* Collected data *
----
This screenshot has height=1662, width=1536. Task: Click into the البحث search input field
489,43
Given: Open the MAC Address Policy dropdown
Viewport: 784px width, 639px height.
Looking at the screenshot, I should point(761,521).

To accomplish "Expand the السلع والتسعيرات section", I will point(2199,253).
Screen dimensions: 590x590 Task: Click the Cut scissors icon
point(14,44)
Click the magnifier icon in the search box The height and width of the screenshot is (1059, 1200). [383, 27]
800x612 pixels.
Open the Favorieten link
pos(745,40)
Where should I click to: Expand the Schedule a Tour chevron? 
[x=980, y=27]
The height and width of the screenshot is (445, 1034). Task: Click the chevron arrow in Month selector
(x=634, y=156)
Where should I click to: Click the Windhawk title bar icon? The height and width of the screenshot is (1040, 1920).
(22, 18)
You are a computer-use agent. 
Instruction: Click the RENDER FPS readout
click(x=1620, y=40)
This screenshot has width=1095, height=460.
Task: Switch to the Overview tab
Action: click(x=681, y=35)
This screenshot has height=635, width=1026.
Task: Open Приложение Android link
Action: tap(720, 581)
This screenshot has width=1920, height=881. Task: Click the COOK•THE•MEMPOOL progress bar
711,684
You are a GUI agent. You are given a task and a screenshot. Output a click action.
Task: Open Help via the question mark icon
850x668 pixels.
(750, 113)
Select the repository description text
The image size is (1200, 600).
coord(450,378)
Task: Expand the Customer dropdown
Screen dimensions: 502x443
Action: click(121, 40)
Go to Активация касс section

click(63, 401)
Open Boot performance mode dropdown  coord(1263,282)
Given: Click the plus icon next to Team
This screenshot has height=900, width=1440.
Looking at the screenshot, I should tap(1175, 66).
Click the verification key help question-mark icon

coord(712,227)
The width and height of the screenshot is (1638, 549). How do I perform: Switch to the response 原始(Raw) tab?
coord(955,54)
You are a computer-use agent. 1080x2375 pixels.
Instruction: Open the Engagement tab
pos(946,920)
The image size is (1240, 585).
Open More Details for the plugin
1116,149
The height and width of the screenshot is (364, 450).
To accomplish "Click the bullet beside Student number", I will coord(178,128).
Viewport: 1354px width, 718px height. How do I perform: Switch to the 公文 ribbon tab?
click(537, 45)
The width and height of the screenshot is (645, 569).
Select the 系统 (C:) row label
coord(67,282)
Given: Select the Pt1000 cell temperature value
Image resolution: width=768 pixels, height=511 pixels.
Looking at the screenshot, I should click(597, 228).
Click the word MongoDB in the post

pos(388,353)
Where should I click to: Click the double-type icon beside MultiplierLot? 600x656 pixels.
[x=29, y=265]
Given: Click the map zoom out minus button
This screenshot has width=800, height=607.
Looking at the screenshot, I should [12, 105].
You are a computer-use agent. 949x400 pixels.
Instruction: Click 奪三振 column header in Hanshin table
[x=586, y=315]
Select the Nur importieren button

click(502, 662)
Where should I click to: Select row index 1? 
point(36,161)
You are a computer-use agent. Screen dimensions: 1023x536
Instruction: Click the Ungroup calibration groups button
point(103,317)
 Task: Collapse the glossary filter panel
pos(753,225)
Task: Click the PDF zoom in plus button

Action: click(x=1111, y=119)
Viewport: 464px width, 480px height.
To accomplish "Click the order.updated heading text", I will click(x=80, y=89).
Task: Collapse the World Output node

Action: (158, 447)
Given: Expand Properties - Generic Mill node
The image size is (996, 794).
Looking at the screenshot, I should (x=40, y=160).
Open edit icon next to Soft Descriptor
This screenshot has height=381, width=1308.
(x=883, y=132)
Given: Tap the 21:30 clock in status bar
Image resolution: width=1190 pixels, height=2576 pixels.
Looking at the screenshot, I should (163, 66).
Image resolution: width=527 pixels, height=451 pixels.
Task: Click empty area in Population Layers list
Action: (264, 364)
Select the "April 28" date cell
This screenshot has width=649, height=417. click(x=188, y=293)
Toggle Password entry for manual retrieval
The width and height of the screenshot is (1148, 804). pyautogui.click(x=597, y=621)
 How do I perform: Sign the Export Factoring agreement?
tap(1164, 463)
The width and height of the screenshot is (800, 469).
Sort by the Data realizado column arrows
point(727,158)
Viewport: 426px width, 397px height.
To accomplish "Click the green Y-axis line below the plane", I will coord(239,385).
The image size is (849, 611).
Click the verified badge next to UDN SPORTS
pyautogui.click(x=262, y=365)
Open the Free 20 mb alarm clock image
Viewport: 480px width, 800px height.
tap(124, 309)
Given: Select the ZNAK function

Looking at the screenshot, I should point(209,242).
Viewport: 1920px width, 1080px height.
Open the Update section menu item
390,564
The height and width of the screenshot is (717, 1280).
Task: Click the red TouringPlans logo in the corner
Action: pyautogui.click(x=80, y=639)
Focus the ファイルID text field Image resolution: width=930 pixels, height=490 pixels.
----
* What the exercise asks *
Each of the records should be written out again, exactly as it reads.

* Finished task *
This screenshot has height=1662, width=1536. Task: Click into the البحث search input field
489,43
Given: Open the MAC Address Policy dropdown
Viewport: 784px width, 639px height.
Looking at the screenshot, I should point(761,521).

To accomplish "Expand the السلع والتسعيرات section", I will point(2199,253).
Screen dimensions: 590x590 Task: Click the Cut scissors icon
point(14,44)
Click the magnifier icon in the search box The height and width of the screenshot is (1059, 1200). [383, 27]
800x612 pixels.
Open the Favorieten link
pos(745,40)
Where should I click to: Expand the Schedule a Tour chevron? 
[x=980, y=27]
The height and width of the screenshot is (445, 1034). Task: Click the chevron arrow in Month selector
(x=634, y=156)
Where should I click to: Click the Windhawk title bar icon? The height and width of the screenshot is (1040, 1920).
(22, 18)
You are a computer-use agent. 
Instruction: Click the RENDER FPS readout
click(x=1620, y=40)
This screenshot has width=1095, height=460.
Task: Switch to the Overview tab
Action: click(x=681, y=35)
This screenshot has height=635, width=1026.
Task: Open Приложение Android link
Action: tap(720, 581)
This screenshot has width=1920, height=881. Task: Click the COOK•THE•MEMPOOL progress bar
711,684
You are a GUI agent. You are given a task and a screenshot. Output a click action.
Task: Open Help via the question mark icon
850x668 pixels.
(750, 113)
Select the repository description text
The image size is (1200, 600).
coord(450,378)
Task: Expand the Customer dropdown
Screen dimensions: 502x443
Action: click(121, 40)
Go to Активация касс section

click(63, 401)
Open Boot performance mode dropdown  coord(1263,282)
Given: Click the plus icon next to Team
This screenshot has height=900, width=1440.
Looking at the screenshot, I should tap(1175, 66).
Click the verification key help question-mark icon

coord(712,227)
The width and height of the screenshot is (1638, 549). How do I perform: Switch to the response 原始(Raw) tab?
coord(955,54)
You are a computer-use agent. 1080x2375 pixels.
Instruction: Open the Engagement tab
pos(946,920)
The image size is (1240, 585).
Open More Details for the plugin
1116,149
The height and width of the screenshot is (364, 450).
To accomplish "Click the bullet beside Student number", I will coord(178,128).
Viewport: 1354px width, 718px height. How do I perform: Switch to the 公文 ribbon tab?
click(537, 45)
The width and height of the screenshot is (645, 569).
Select the 系统 (C:) row label
coord(67,282)
Given: Select the Pt1000 cell temperature value
Image resolution: width=768 pixels, height=511 pixels.
Looking at the screenshot, I should click(597, 228).
Click the word MongoDB in the post

pos(388,353)
Where should I click to: Click the double-type icon beside MultiplierLot? 600x656 pixels.
[x=29, y=265]
Given: Click the map zoom out minus button
This screenshot has width=800, height=607.
Looking at the screenshot, I should [12, 105].
You are a computer-use agent. 949x400 pixels.
Instruction: Click 奪三振 column header in Hanshin table
[x=586, y=315]
Select the Nur importieren button

click(502, 662)
Where should I click to: Select row index 1? 
point(36,161)
You are a computer-use agent. Screen dimensions: 1023x536
Instruction: Click the Ungroup calibration groups button
point(103,317)
 Task: Collapse the glossary filter panel
pos(753,225)
Task: Click the PDF zoom in plus button

Action: click(x=1111, y=119)
Viewport: 464px width, 480px height.
To accomplish "Click the order.updated heading text", I will click(x=80, y=89).
Task: Collapse the World Output node

Action: (158, 447)
Given: Expand Properties - Generic Mill node
The image size is (996, 794).
Looking at the screenshot, I should (x=40, y=160).
Open edit icon next to Soft Descriptor
This screenshot has height=381, width=1308.
(x=883, y=132)
Given: Tap the 21:30 clock in status bar
Image resolution: width=1190 pixels, height=2576 pixels.
Looking at the screenshot, I should (163, 66).
Image resolution: width=527 pixels, height=451 pixels.
Task: Click empty area in Population Layers list
Action: (264, 364)
Select the "April 28" date cell
This screenshot has width=649, height=417. click(x=188, y=293)
Toggle Password entry for manual retrieval
The width and height of the screenshot is (1148, 804). pyautogui.click(x=597, y=621)
 How do I perform: Sign the Export Factoring agreement?
tap(1164, 463)
The width and height of the screenshot is (800, 469).
Sort by the Data realizado column arrows
point(727,158)
Viewport: 426px width, 397px height.
To accomplish "Click the green Y-axis line below the plane", I will coord(239,385).
The image size is (849, 611).
Click the verified badge next to UDN SPORTS
pyautogui.click(x=262, y=365)
Open the Free 20 mb alarm clock image
Viewport: 480px width, 800px height.
tap(124, 309)
Given: Select the ZNAK function

Looking at the screenshot, I should point(209,242).
Viewport: 1920px width, 1080px height.
Open the Update section menu item
390,564
The height and width of the screenshot is (717, 1280).
Task: Click the red TouringPlans logo in the corner
Action: pyautogui.click(x=80, y=639)
Focus the ファイルID text field Image resolution: width=930 pixels, height=490 pixels.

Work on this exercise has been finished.